Defendant’s arrest on the night of February 21, 1986, was the result of an undercover police investigation led by Special Agent Roosevelt Davis of the Illinois State Police. Also arrested with defendant were Anthony Zito, Thomas Osvath and Kevin Dombrowski. Charges against Dombrowski were eventually nol-prossed. After the State reduced the charges against him, Osvath pleaded guilty to unlawful possession of a controlled substance and testified *650against defendant and Zito.

Agent Davis testified both at trial and at a hearing on defendant’s motion to quash arrest and suppress evidence. In both instances, his descriptions of the events leading to defendant’s arrest were the same, so this opinion will, for the most part, rely on Davis’ trial testimony. At the hearing on the motion to suppress, however, Davis also testified that he had bought a gram of cocaine from Osváth on January 29, 1986. He testified that Osvath had taken him to the Z-Gathering Lounge in Des Plaines, where they saw Zito in Zito’s silver Audi. Davis gave Osvath money; Osvath met with Zito and came back with a packet of cocaine.

At trial Davis testified that on February 18, 1986, he again contacted Osvath and asked if Osvath could arrange the purchase of a kilogram of cocaine. Osvath said he would have to contact his source. Osvath later told Davis that he. could obtain one-fourth of a kilogram. Davis spoke with Osvath again on February 19, and Osvath told him he could get eight ounces of cocaine for $1,700 per ounce. Davis told Osvath he would call the next day to arrange the purchase.

On February 20, 1986, Davis and Osvath agreed to meet at 10 p.m., but they did not meet then. Osvath later contacted Davis and told him he was waiting for “Tony” at a bar. Later that night, Osvath again contacted Davis and said that the cocaine had not been delivered. Davis said he would contact Osvath the next day. On the 21st, Osvath told Davis that Tony’s Audi had been in an accident the night before. Later that day, Osvath and Davis again discussed the purchase of eight ounces of cocaine, and Davis told Osvath that he would buy cocaine elsewhere if Osvath did not contact him by 8:30 that night. At 8 p.m., Osvath told Davis that he was at a bar and had tested part of the cocaine. Davis told Osvath he would meet him at the Z-Gathering Lounge at 10 p.m. Before meeting with Osvath, however; Davis met with other police officers, who were to conduct surveillance of the purchase, at the State Police headquarters in Des Plaines.

At 10 p.m., Davis called Osvath to tell him he was on his way. Osvath said that all the cocaine was not at the bar and that they would have to drive a short distance to get it. Davis expressed displeasure with the way the deal was unfolding and asked to speak to Tony. Tony said they would have to drive to Lake County because his source was “hot” in Cook County. Davis then met Osvath at the Z-Gathering Lounge. Osvath got in Davis’ car, and they drove to meet Zito at the Pot/Pan restaurant. Davis followed Zito and Osvath north on Rand Road into Lake County. At 11:30, Zito stopped at a gas sta*651tion in Fox Lake, Illinois. He made a phone call and hung up without talking. The phone then rang, and Zito had a conversation. Zito told Davis that he had contacted his source and that the cocaine would be brought to the parking lot of a McDonald’s restaurant down the street. Davis then called the police operator and also noticed the phone number on the telephone Zito had used.

Work required
Can you reproduce the court opinion excerpt above from "Agent Davis testified" to "packet of cocaine.", word for word?

Dataset rows

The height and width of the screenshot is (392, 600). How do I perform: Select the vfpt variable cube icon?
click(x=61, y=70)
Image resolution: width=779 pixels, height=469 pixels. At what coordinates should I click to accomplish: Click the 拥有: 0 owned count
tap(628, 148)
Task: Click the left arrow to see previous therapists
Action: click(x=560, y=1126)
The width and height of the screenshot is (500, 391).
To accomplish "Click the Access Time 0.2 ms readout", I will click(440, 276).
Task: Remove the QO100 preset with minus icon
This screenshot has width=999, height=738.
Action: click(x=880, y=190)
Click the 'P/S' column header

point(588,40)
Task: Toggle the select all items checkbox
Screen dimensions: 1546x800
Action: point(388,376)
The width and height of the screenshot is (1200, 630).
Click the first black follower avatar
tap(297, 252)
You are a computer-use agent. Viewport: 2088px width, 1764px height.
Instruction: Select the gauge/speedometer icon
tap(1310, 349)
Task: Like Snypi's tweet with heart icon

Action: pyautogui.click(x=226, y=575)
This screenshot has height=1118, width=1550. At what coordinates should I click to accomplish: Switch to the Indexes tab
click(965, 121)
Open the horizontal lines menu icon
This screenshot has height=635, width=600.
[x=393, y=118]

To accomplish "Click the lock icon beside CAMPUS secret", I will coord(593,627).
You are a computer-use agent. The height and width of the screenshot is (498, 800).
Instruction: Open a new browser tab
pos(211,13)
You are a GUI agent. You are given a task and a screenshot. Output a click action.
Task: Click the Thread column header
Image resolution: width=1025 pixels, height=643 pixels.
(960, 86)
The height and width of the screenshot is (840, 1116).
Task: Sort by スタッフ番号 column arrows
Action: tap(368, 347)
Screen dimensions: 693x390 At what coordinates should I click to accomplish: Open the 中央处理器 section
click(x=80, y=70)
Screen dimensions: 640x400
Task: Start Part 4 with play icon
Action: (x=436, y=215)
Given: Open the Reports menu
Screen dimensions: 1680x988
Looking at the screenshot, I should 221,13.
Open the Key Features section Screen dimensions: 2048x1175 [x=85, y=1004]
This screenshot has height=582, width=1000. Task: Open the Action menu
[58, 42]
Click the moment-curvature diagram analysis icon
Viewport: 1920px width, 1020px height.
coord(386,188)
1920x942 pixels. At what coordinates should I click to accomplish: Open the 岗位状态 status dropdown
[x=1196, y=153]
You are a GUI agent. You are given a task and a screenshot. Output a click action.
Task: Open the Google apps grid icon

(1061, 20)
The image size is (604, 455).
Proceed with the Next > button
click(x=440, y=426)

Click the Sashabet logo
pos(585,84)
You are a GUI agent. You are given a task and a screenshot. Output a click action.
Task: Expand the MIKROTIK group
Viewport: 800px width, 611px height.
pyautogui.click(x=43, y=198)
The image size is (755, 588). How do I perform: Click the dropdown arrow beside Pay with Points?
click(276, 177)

Solution to this exercise
Agent Davis testified both at trial and at a hearing on defendant’s motion to quash arrest and suppress evidence. In both instances, his descriptions of the events leading to defendant’s arrest were the same, so this opinion will, for the most part, rely on Davis’ trial testimony. At the hearing on the motion to suppress, however, Davis also testified that he had bought a gram of cocaine from Osváth on January 29, 1986. He testified that Osvath had taken him to the Z-Gathering Lounge in Des Plaines, where they saw Zito in Zito’s silver Audi. Davis gave Osvath money; Osvath met with Zito and came back with a packet of cocaine.